Tuesday, April 20, 2010

pollen & the tube.

i've been sick for the past few days and while i'm finally well enough to be wearing actual clothes and eating something other than soup [and even washing some dishes and doing a load of laundry now that i finally got a hold of some quarters], i still feel pretty miserable. a lot of people around me feel similar but blame it on allergies and though my allergies have never been this severe, i'm going to go ahead and blame it on that from now on. i have to go back to work tomorrow, go about my week as usual, and i'm fairly certain my fever has broken so that seems like a good enough sign.
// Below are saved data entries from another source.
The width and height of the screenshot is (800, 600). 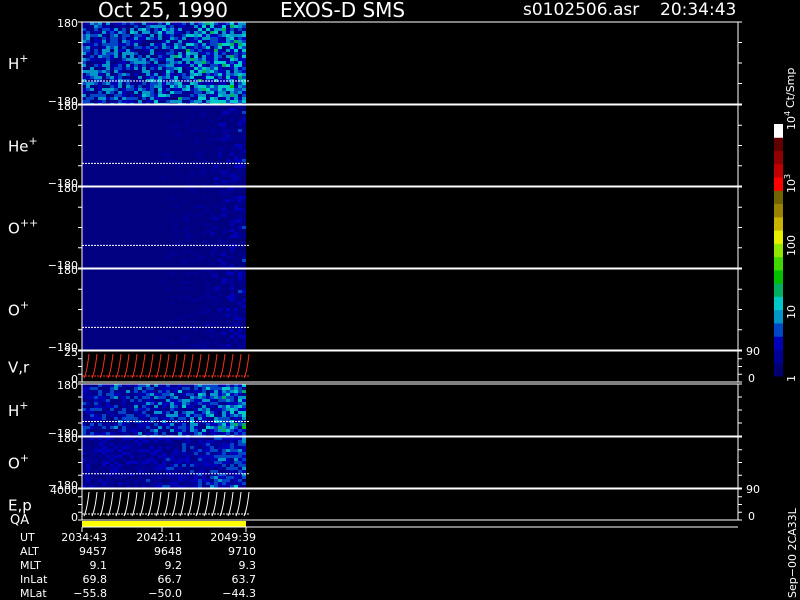 I want to click on panel-label-sup: +, so click(x=24, y=306).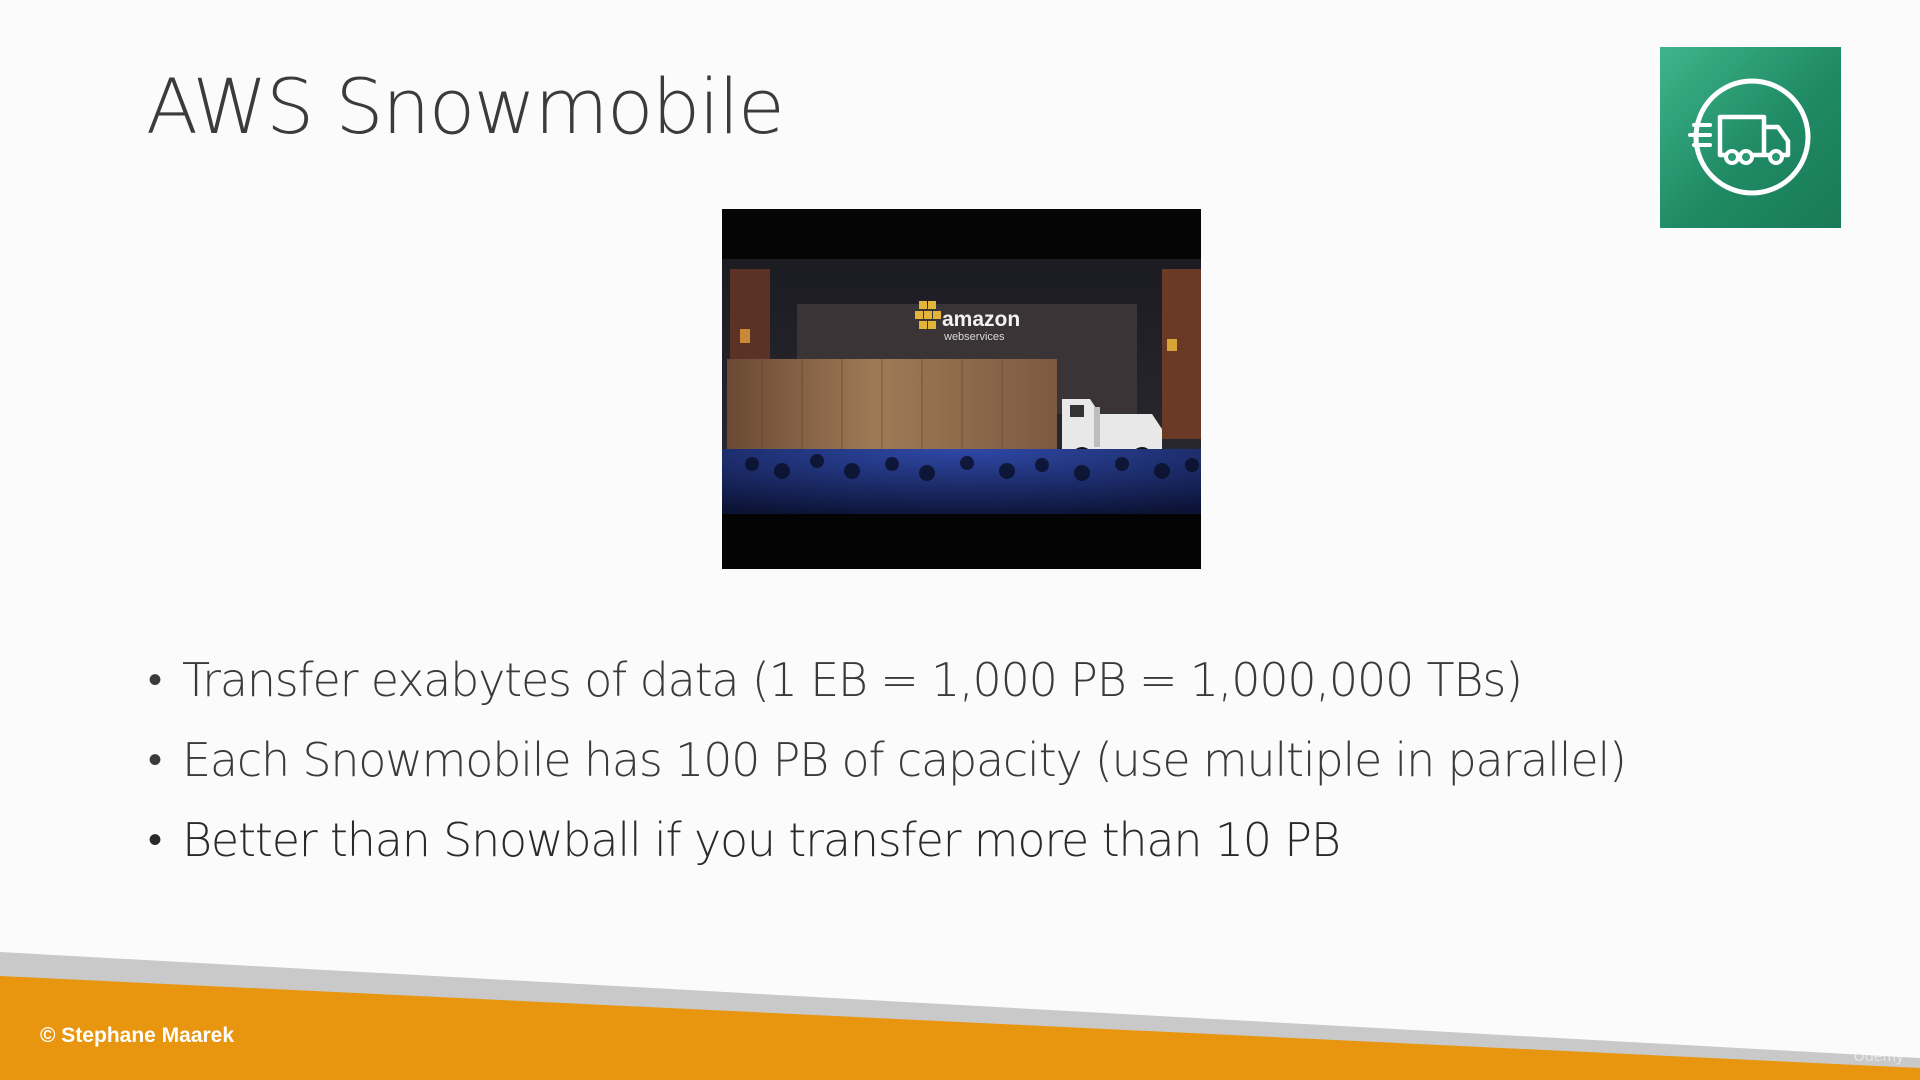  Describe the element at coordinates (1878, 1056) in the screenshot. I see `udemy-watermark: Udemy` at that location.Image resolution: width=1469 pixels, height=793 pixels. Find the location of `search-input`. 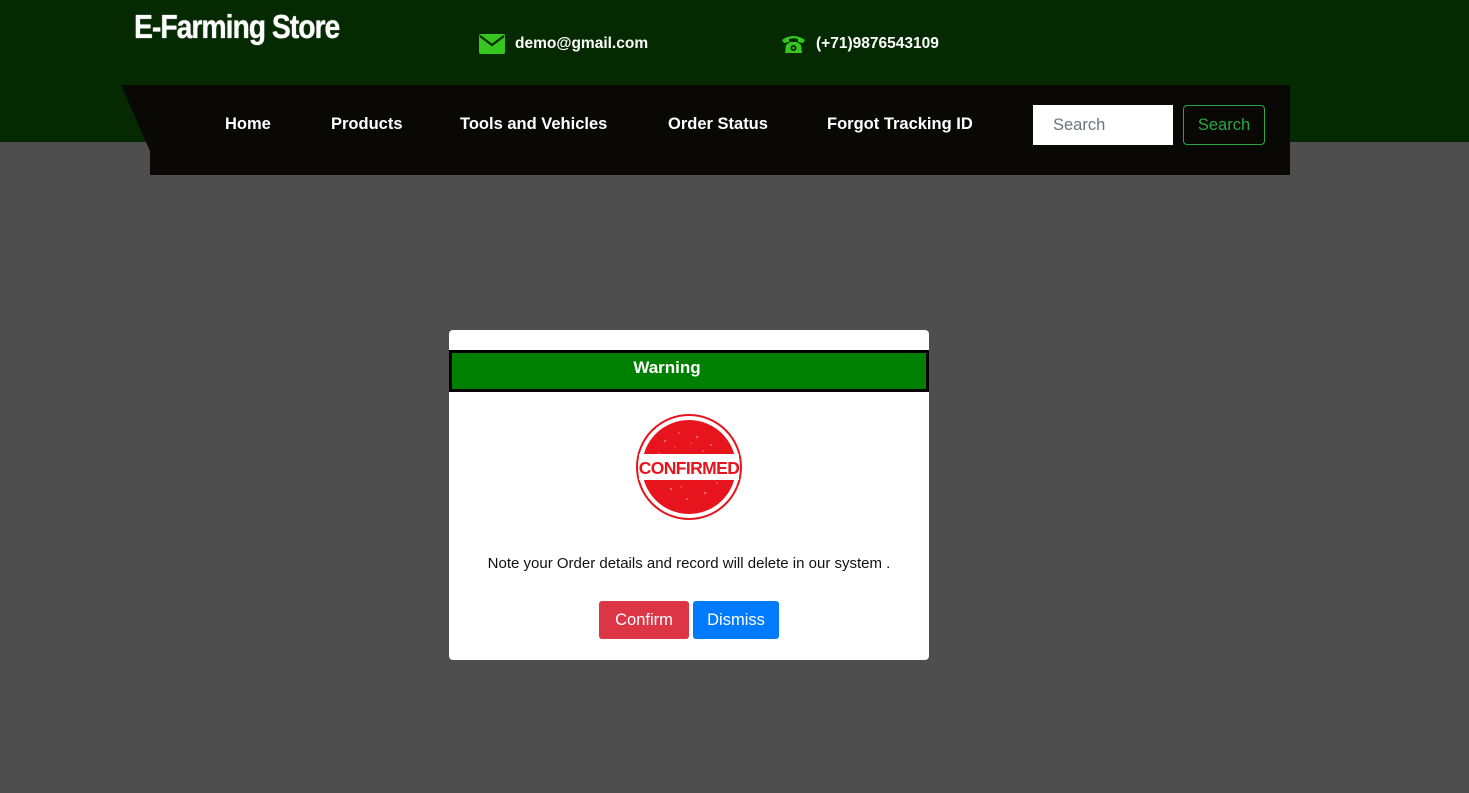

search-input is located at coordinates (1103, 125).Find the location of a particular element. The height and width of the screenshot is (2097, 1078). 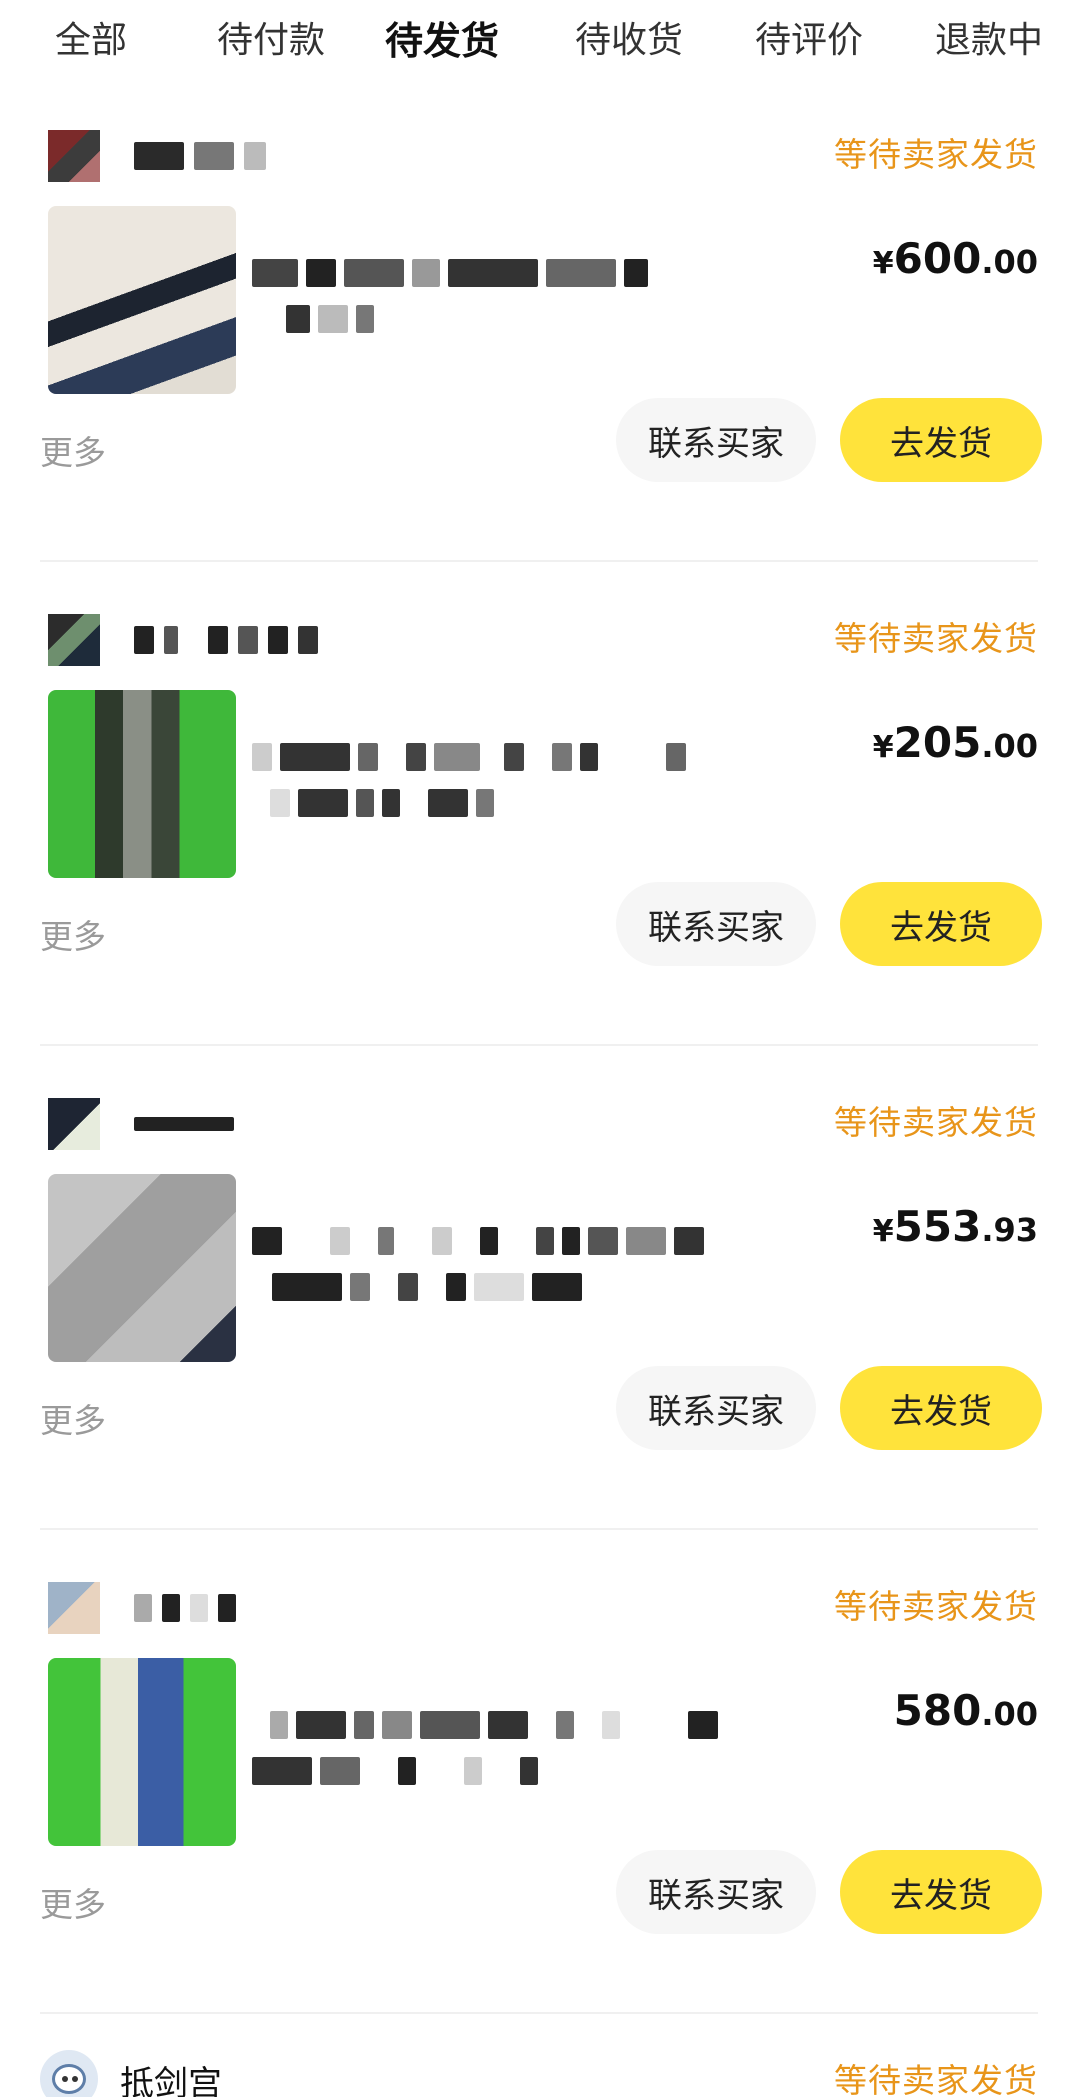

tab-all: 全部 is located at coordinates (91, 41).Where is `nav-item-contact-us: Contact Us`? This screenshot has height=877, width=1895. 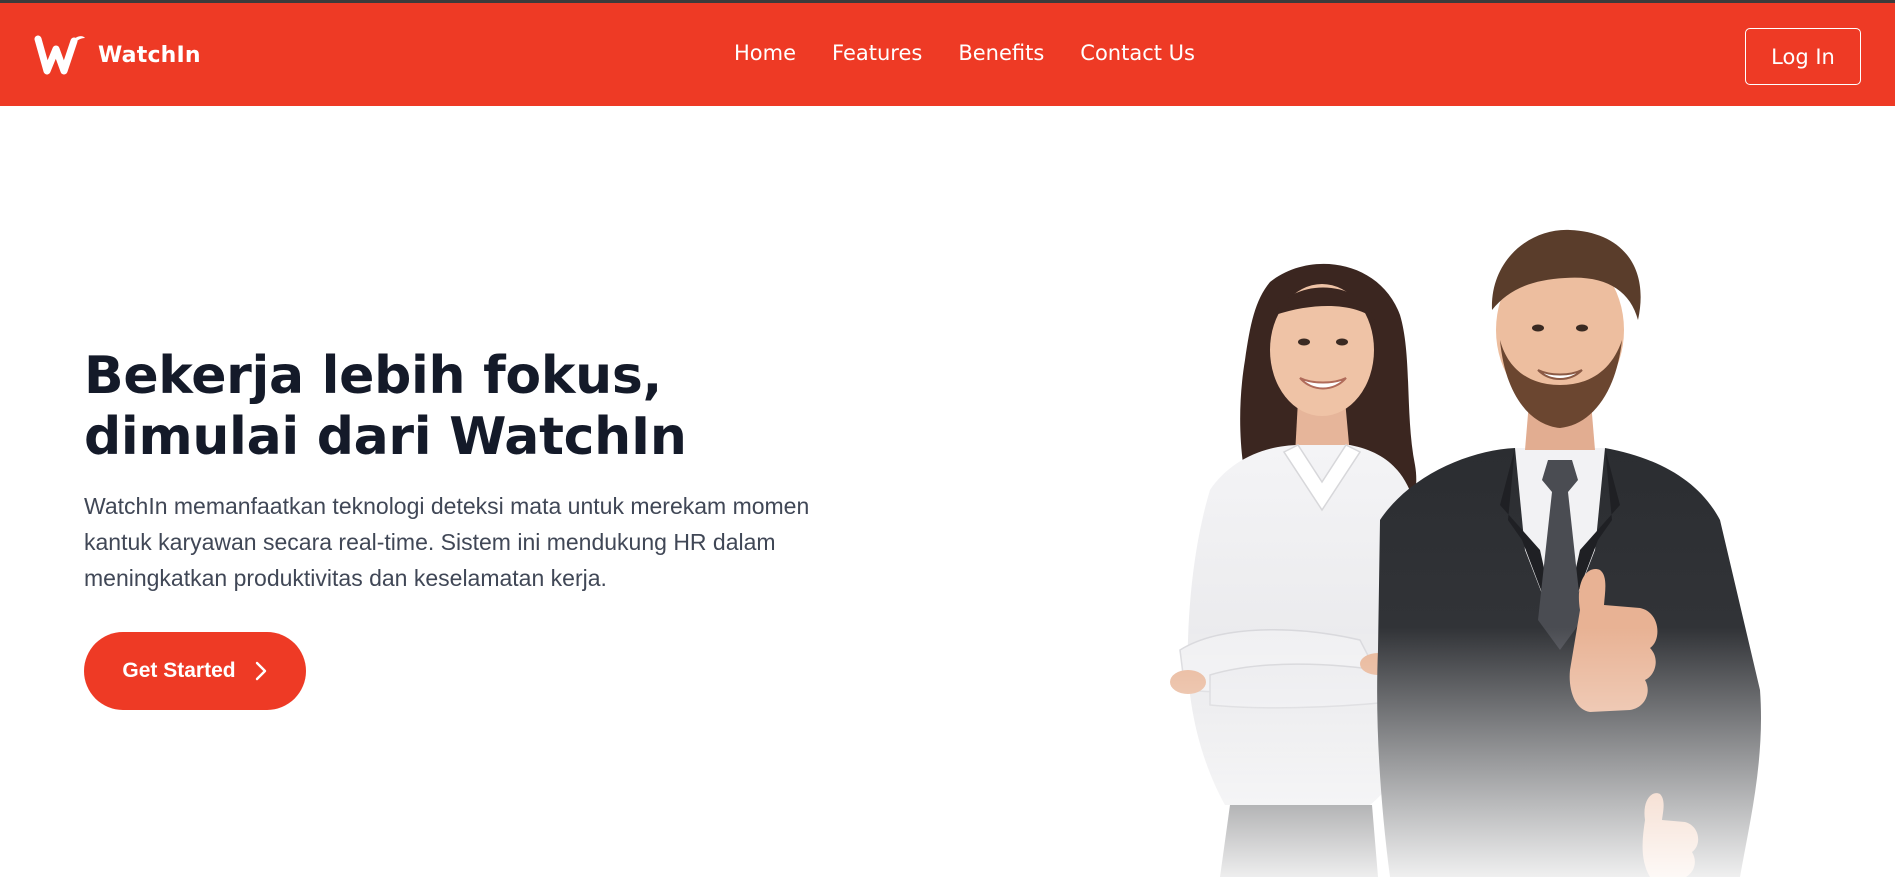 nav-item-contact-us: Contact Us is located at coordinates (1138, 53).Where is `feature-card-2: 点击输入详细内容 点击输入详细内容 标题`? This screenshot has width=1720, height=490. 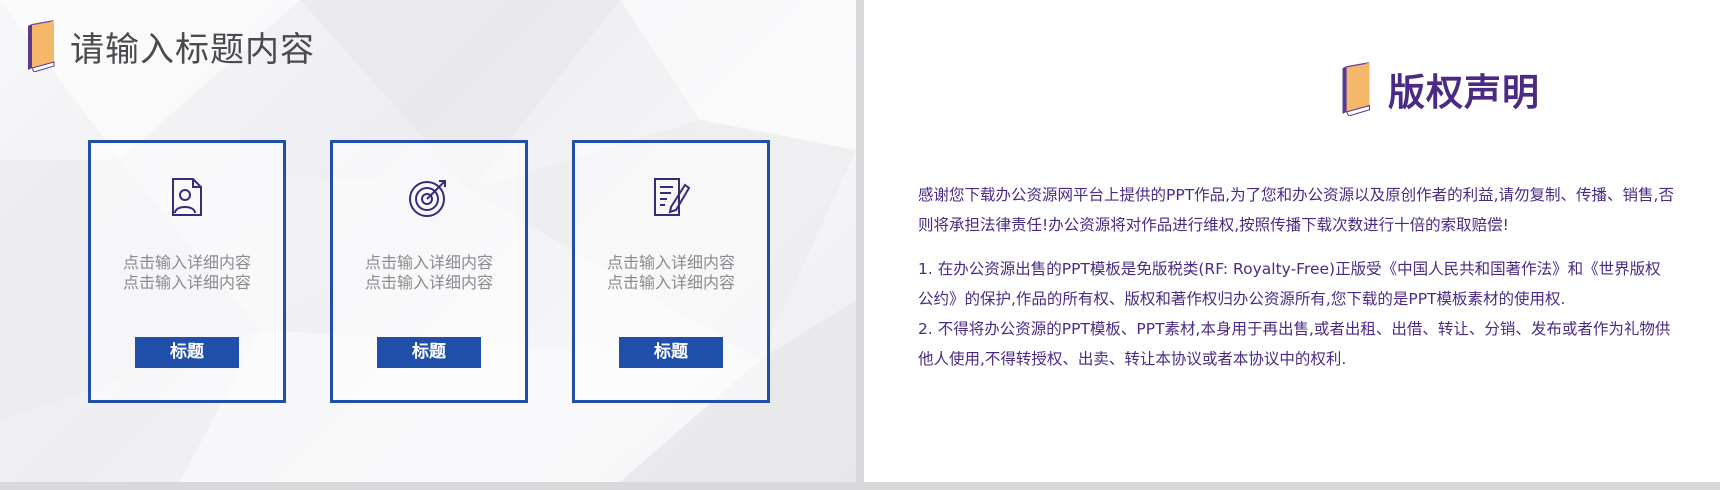
feature-card-2: 点击输入详细内容 点击输入详细内容 标题 is located at coordinates (429, 272).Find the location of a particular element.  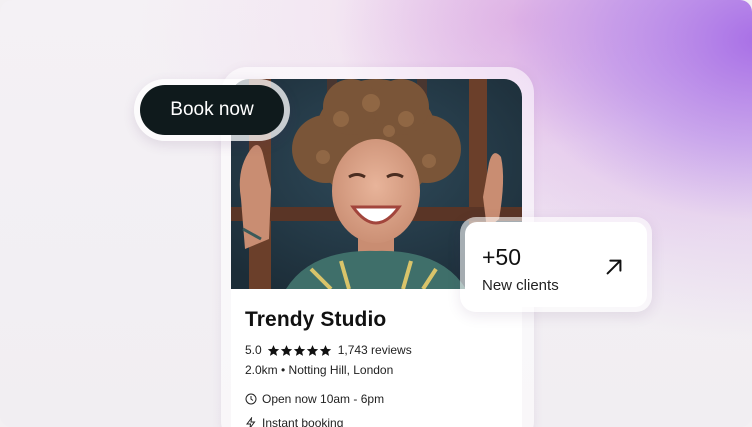

book-now-pill: Book now is located at coordinates (212, 110).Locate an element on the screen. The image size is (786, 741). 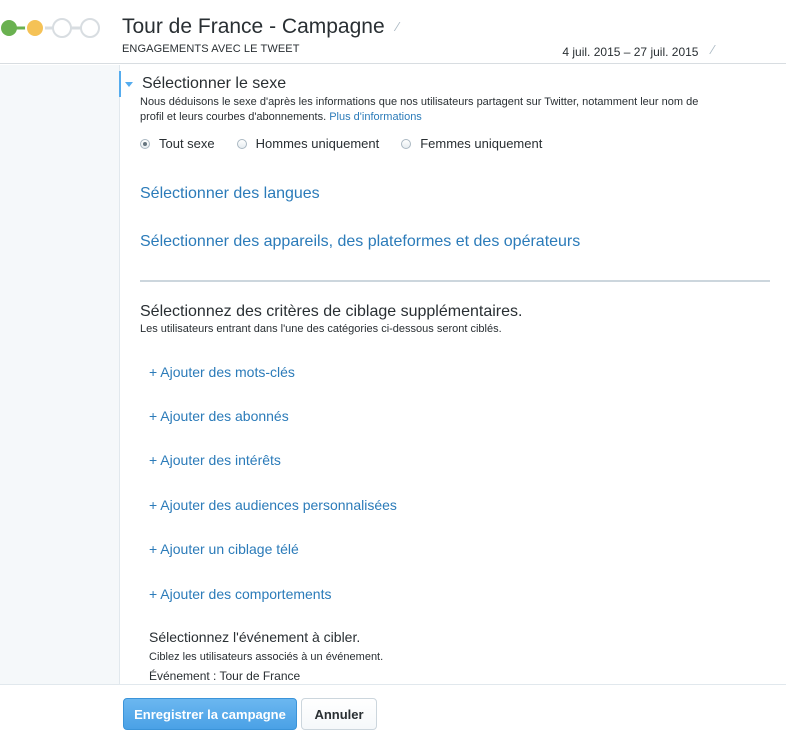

i find myself more irritable than usual, something i noticed even before i started feeling sick. i'm not sure what that's about...? maybe people are just being their usual selves and i'm not ignoring it anymore...but that seems harsh. i've been sleeping more, eating healthy, active [except the last couple of days, trapped inside barely able to move]...one would think i'd be in a better mood, but i'm not. i hope i can calm down and figure these things out, but in the meantime i've been watching a lot of television. Weeds, Skins, Better Off Ted...tonight's the season finale of 16 & Pregnant followed by the Dr. Drew Special which never fails to entice. and really, at what point is it all that unhealthy to replace our real-life relationships with the fantasy-world found on the screen? i mean, they make me laugh, they make me cry, and with the brilliance of streaming shows online they're always only a few clicks away...

1 comment:

  1. wait a minute - you mean my friends on tv aren't real!?!? say it aint so!